==== Excerto da página ====
Diário de Notícias

Arménia, Azerbaijão e a guerra em banho-maria do Nagorno-Karabakh

Arménia e Azerbaijão não baixam as armas. Apesar do cessar-fogo assinado em 1994, o acordo de paz nunca chegou. Mais de duas décadas volvidas sobre a guerra do Nagorno-Karabakh (NK), os dois países continuam a enfrentar-se. Na linha de contacto entre o Az

- JOSÉ FIALHO GOUVEIA, no Nagorno-Karabakh

Vai desfiando retalhos da vida. Contando de si e dos seus. Alternando entre sorrisos e lágrimas, que por vezes teimam em acumular-se-lhe nos olhos. Lida Sirsigsyan tem 82 anos e as feições não desmentem a idade. As rugas são profundas. Escavadas pelo passar do tempo e pelos lutos que a vida lhe foi pondo à frente. O pai morreu-lhe num campo de batalha da Segunda Guerra. E três dos sete filhos tiveram o mesmo destino durante o conflito que, no início da década de 1990, pôs o Nagorno-Karabakh em destaque nas notícias. Em abril do ano passado, voltou a temer o pior, quando Talish, a aldeia onde vivia, junto à fronteira noroeste do território, foi atacada pelos militares do Azerbaijão. Os combates entre as forças azeris e arménias duraram apenas quatro dias, mas bastaram para mostrar que, apesar do cessar-fogo assinado em 1994, a paz e a segurança estão longe de serem realidades palpáveis.
==== Registos fornecidos ====
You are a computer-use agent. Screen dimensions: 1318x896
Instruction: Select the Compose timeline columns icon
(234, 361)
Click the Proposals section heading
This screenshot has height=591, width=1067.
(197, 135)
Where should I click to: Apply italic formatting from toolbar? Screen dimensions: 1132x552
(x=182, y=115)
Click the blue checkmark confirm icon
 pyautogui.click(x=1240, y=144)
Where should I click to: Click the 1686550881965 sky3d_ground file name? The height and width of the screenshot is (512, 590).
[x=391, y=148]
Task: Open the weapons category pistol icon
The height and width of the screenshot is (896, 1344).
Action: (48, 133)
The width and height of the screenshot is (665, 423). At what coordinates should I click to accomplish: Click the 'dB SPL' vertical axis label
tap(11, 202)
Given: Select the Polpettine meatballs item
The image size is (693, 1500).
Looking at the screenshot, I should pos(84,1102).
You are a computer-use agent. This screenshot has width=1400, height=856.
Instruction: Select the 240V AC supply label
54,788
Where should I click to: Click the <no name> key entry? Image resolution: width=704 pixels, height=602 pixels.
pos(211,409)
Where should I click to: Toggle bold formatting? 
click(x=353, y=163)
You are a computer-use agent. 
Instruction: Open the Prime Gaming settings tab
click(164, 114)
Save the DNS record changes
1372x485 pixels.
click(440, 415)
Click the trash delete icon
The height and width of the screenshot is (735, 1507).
====
#### As suas tarefas:
• a. Traduza para inglês esta frase do artigo sobre o Nagorno-Karabakh: "Lida Sirsigsyan tem 82 anos e as feições não desmentem a idade."
• b. Copie do artigo sobre o Nagorno-Karabakh o trecho que vai de "Vai desfiando retalhos" a "serem realidades palpáveis.".
• c. Escreva a continuação do artigo sobre o Nagorno-Karabakh a partir do ponto em que termina.

#### Resultados por tarefa:
• a. Lida Sirsigsyan is 82 years old, and her features do not belie her age.

• b.
Vai desfiando retalhos da vida. Contando de si e dos seus. Alternando entre sorrisos e lágrimas, que por vezes teimam em acumular-se-lhe nos olhos. Lida Sirsigsyan tem 82 anos e as feições não desmentem a idade. As rugas são profundas. Escavadas pelo passar do tempo e pelos lutos que a vida lhe foi pondo à frente. O pai morreu-lhe num campo de batalha da Segunda Guerra. E três dos sete filhos tiveram o mesmo destino durante o conflito que, no início da década de 1990, pôs o Nagorno-Karabakh em destaque nas notícias. Em abril do ano passado, voltou a temer o pior, quando Talish, a aldeia onde vivia, junto à fronteira noroeste do território, foi atacada pelos militares do Azerbaijão. Os combates entre as forças azeris e arménias duraram apenas quatro dias, mas bastaram para mostrar que, apesar do cessar-fogo assinado em 1994, a paz e a segurança estão longe de serem realidades palpáveis.

• c.
O conflito no Nagorno-Karabakh remonta aos anos 20, quando, na ressaca da Primeira Guerra, José Estaline decretou que esta região autónoma e de maioria arménia e cristã passaria a ser parte integrante da então recém-criada República Socialista do Azerbaijão, predominan­temente habitada por muçulmanos xiitas. As décadas seguintes, vividas debaixo do unificador manto comunista, foram de relativa acalmia, mas tudo mudou com o colapso da União Soviética. Pouco tempo depois de o Parlamento do Azerbaijão ter revogado o estatuto autónomo do Nagorno-Karabakh, em dezembro de 1991 a região declarou unilateral­mente a independên­cia. A tensão e os confrontos intensific­aram-se e a guerra instalou-se. As armas só se calariam em 1994, com a vitória arménia. Desde então, o conflito ficou congelado. A paz nunca foi assinada e o país não é reconhecid­o por qualquer Estado membro das Nações Unidas. Além de dominarem o território do antigo oblast soviético – composto por cinco províncias –, as forças arménias, em resultado das conquistas da guerra nos anos 90, controlam também outras sete regiões azeris, permitindo assim uma faixa de ligação com a Arménia.

A paz podre colapsou no ano passado. Nas primeiras horas da madrugada de 3 de abril, a aldeia de Talish acordou debaixo de fogo. “Saí de casa quando começaram a disparar. O meu marido pediu-me para não o fazer, mas eu disse-lhe que ia. Se me vão matar, que me matem lá fora, mas não aqui dentro”, recorda Lida. Uns vizinhos meteram-na dentro de um carro para fugirem do ataque. Zora, o marido, recusou-se a ir. Explicou que não queria abandonar a casa. Que não iria deixar para trás as fotografia­s e as memórias dos filhos que morreram na guerra.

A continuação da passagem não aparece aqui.